* _Work instructions_
After locating the line with "You are a computer-use", set down that line and all the lines that follow it, unchanged, to the end of the records; omit the pictures.
___ Task input
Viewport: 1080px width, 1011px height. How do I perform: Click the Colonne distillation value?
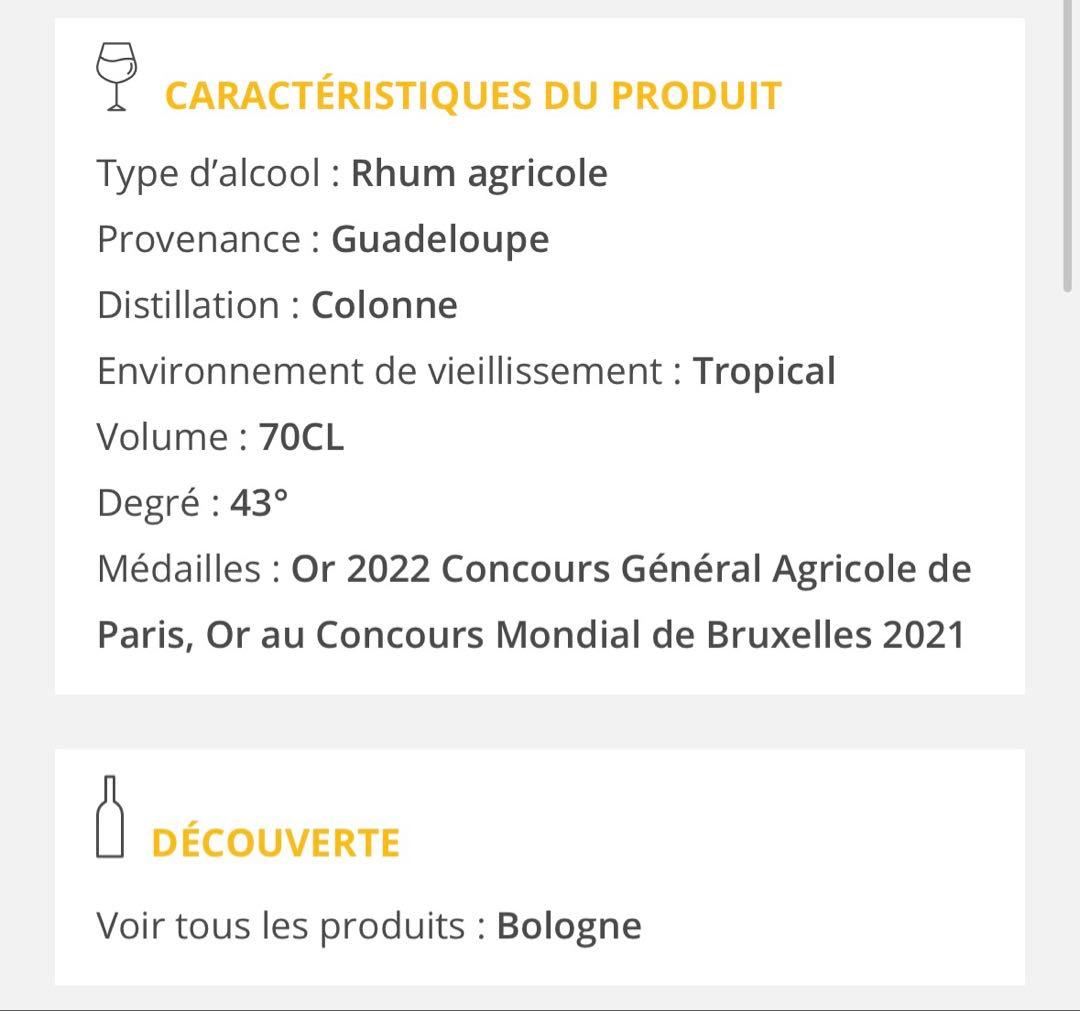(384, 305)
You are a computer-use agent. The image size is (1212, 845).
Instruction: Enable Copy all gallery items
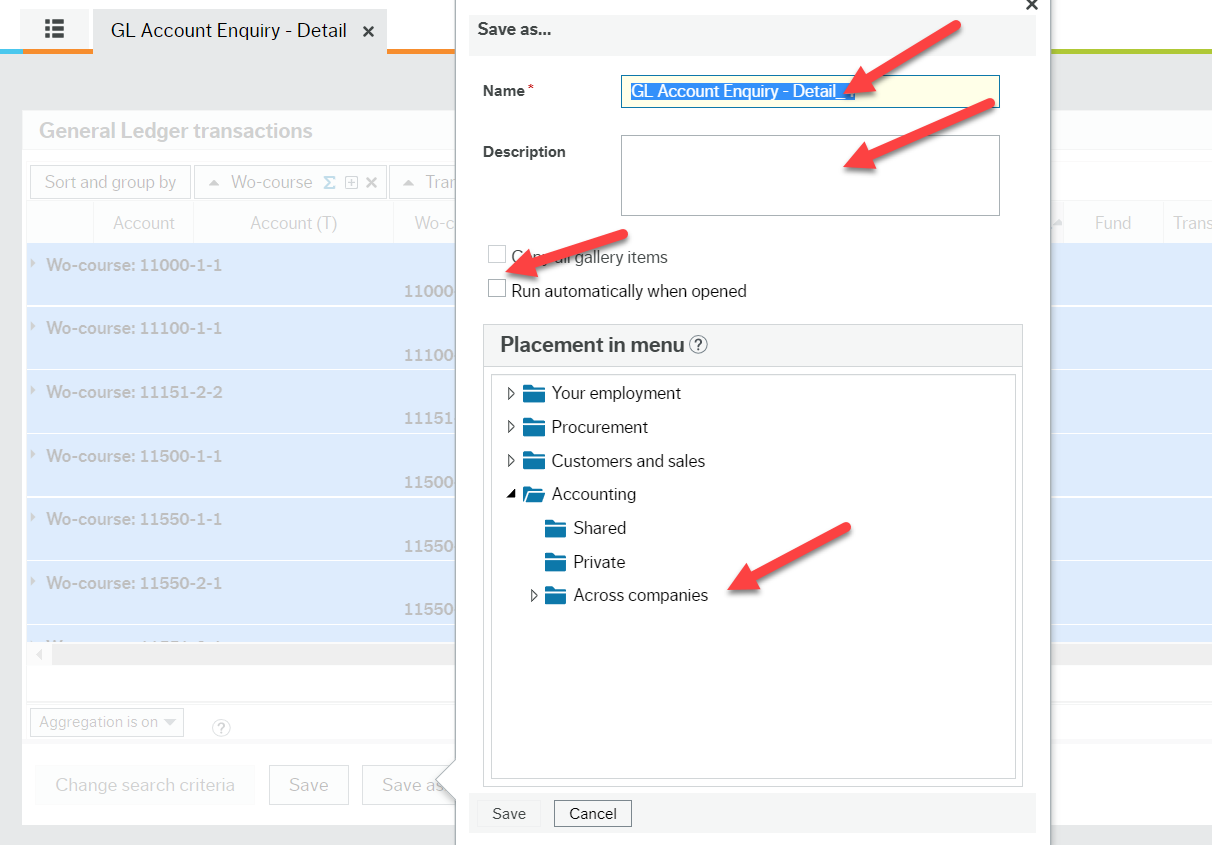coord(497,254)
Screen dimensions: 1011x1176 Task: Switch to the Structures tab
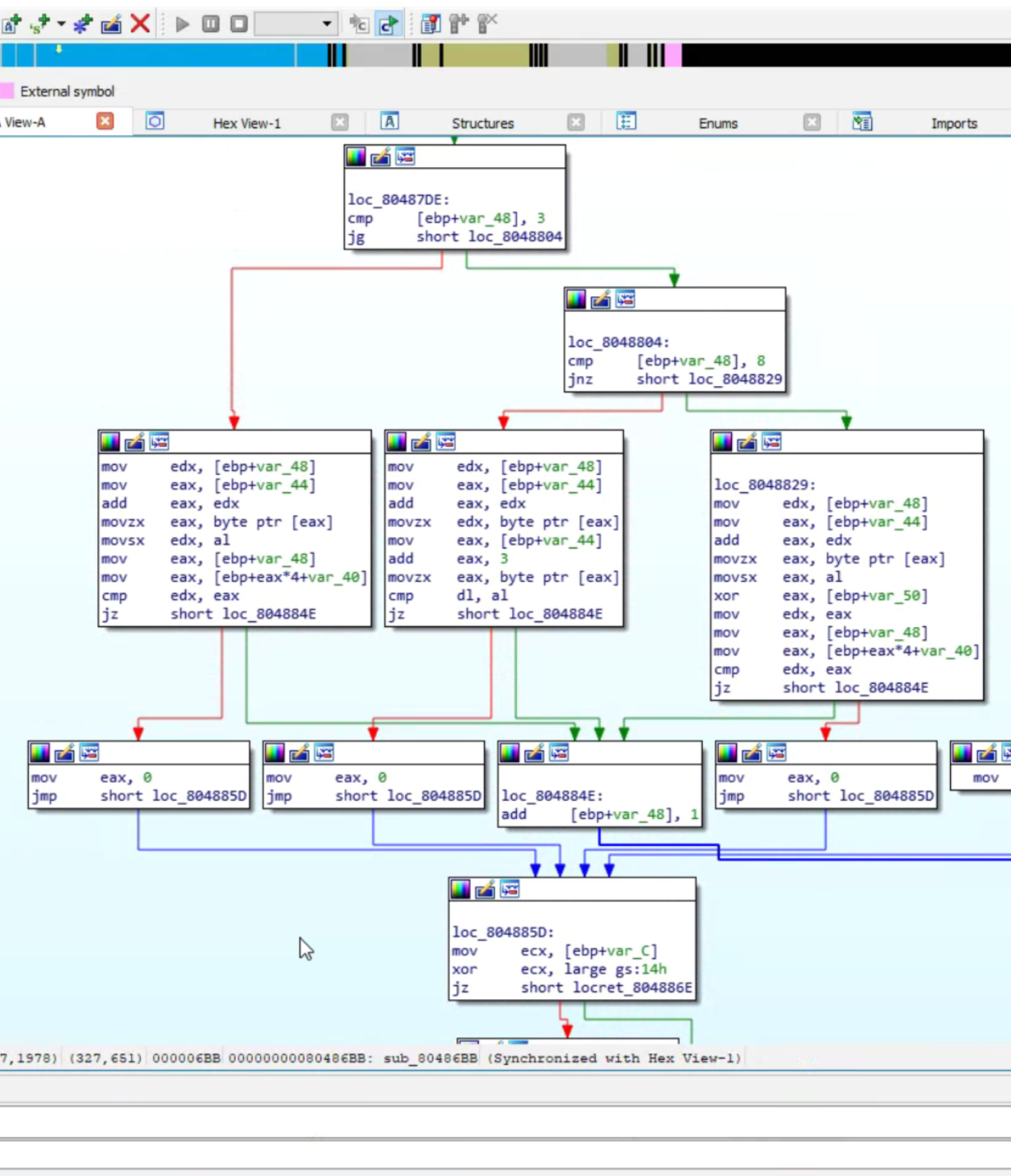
______
* _Result_
You are a computer-use agent. The image size is (1212, 845).
Instruction: Enable Copy all gallery items
coord(497,254)
Screen dimensions: 1011x1176 Task: Switch to the Structures tab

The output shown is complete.